Shortly after 11 p.m. UK time on October 24, an hour at which Macmillan was known to turn in with his cocoa and Jane Austen, Kennedy called again. He was seeking advice as well as affirmation:

MACMILLAN:  What’s the news now?

KENNEDY: Well, we have no more word yet on what’s going to happen. Some of the [Soviet] ships, the ones we’re particularly interested in, have turned around. Others are going on… I don’t know whether we are going to be permitted to search them. That’s still in question.

Also in doubt, Kennedy admitted, was what action he might take to remove the rockets already in Cuba.

“We’re going to have to make the judgment as to whether we invade Cuba, taking our chances, or whether we hold off and use it as a sort of hostage in the matter of Berlin. Then any time Khrushchev takes action against Berlin, we take action against Cuba. What’s your judgment?” Kennedy asked.

Macmillan replied that this was a “big issue” and that, like Ormsby-Gore, he felt Kennedy ought not to escalate the situation.

The following night, after reading Khrushchev’s latest threats of global annihilation, Macmillan told Kennedy, “After much reflection, I think that events have gone too far.” He could no longer see a case for America “taking out” Cuba. Instead, he wanted Kennedy to insist that, while the existing missile sites should go — and he, Macmillan, would do everything in his power to that end — “some system of inspection” should take the place of the naval blockade. It was this firmness with flexibility approach that soon also found favor in Washington.

In a conversation on October 26, which also began at close to midnight, the British premier, born in 1894, showed his affinity for the broader historical perspective:

KENNEDY:  There are some reports around, some Russian conversations… they might do something about withdrawing the weapons if they can get a territorial guarantee in Cuba…

MACMILLAN: The idea should be that Cuba [is] made like Belgium [pre-1914] by international guarantee — an inviolable country, and all of us would guarantee its neutrality. Is that a possibility?

By now the PM also had some specific suggestions to help end the impasse:

MACMILLAN: There is another alternative that occurred to us. If we want to help the Russians save face, would it be worthwhile our undertaking to immobilize our Thor missiles here in England, [and then] call a conference?

KENNEDY: Well, let me put that into the machinery, and I’ll be in touch with you.

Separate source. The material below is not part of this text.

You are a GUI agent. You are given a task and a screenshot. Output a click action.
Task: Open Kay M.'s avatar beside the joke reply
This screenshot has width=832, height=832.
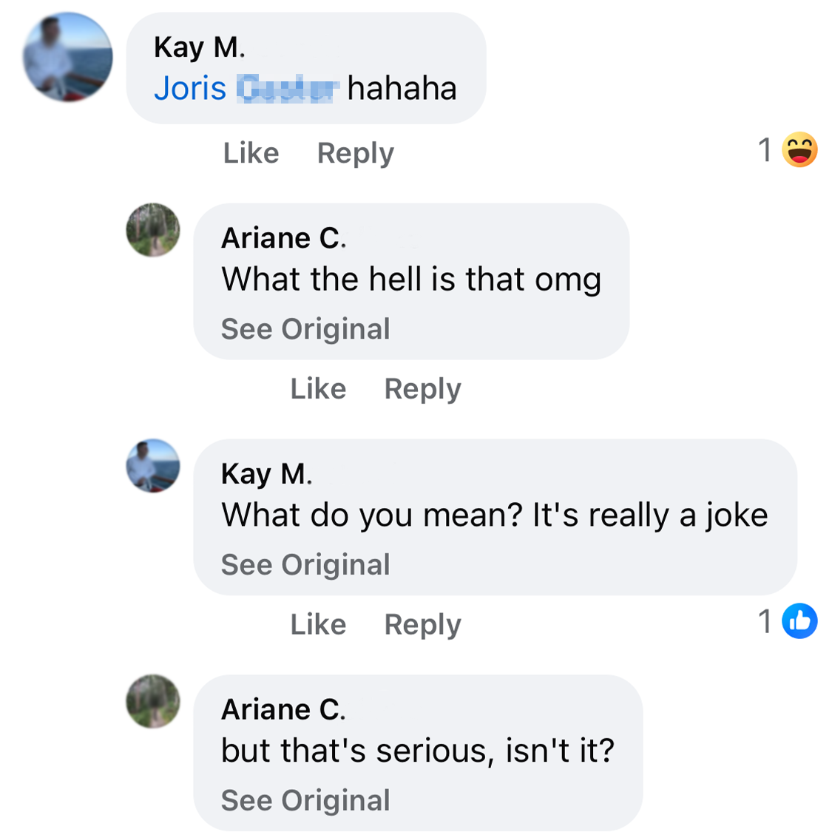pyautogui.click(x=153, y=466)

Macmillan went on to tell Kennedy that he was sure the Russians would see reason provided “we on our side dismantle certain missiles as an incentive,” which is essentially what then happened. Kennedy secretly offered to withdraw the wing of fifteen PGM-19 Jupiter long-range rockets stationed at Izmir, about 400 miles (or two minutes’ flight time) from the southern coast of Russia, and Khrushchev quickly saw the wisdom of this arrangement. On October 28, the Soviet dictator cabled the president to say that he had “given a new order to disassemble the arms which you describe as offensive, and to crate and return them to the USSR.”

It remains debatable whether the Cuban adventure did much for the solidarity of the communist bloc, as Khrushchev had hoped, but it undoubtedly helped bring the British and Americans closer together. As Macmillan cabled Kennedy on October 28, “Whatever dangers and difficulties we may have to face in the future, I am proud to feel that I have so resourceful and so firm a comrade.” Perhaps the “comrade” was ironic. Soon there was an even more effusive note to the president from Ambassador Ormsby-Gore:

Dear Jack

I am lost in admiration for the superb manner in which you handled the tremendous events of the critical week we have just lived through. I know what a mass of conflicting advice you received, and I can only say that looking back at it you acted at each stage with perfect judgement. I and countless millions are deeply in your debt. Well done. With best wishes as always, David.

Kennedy kept this testimonial from his closest British friend in his office desk for the remainder of his life.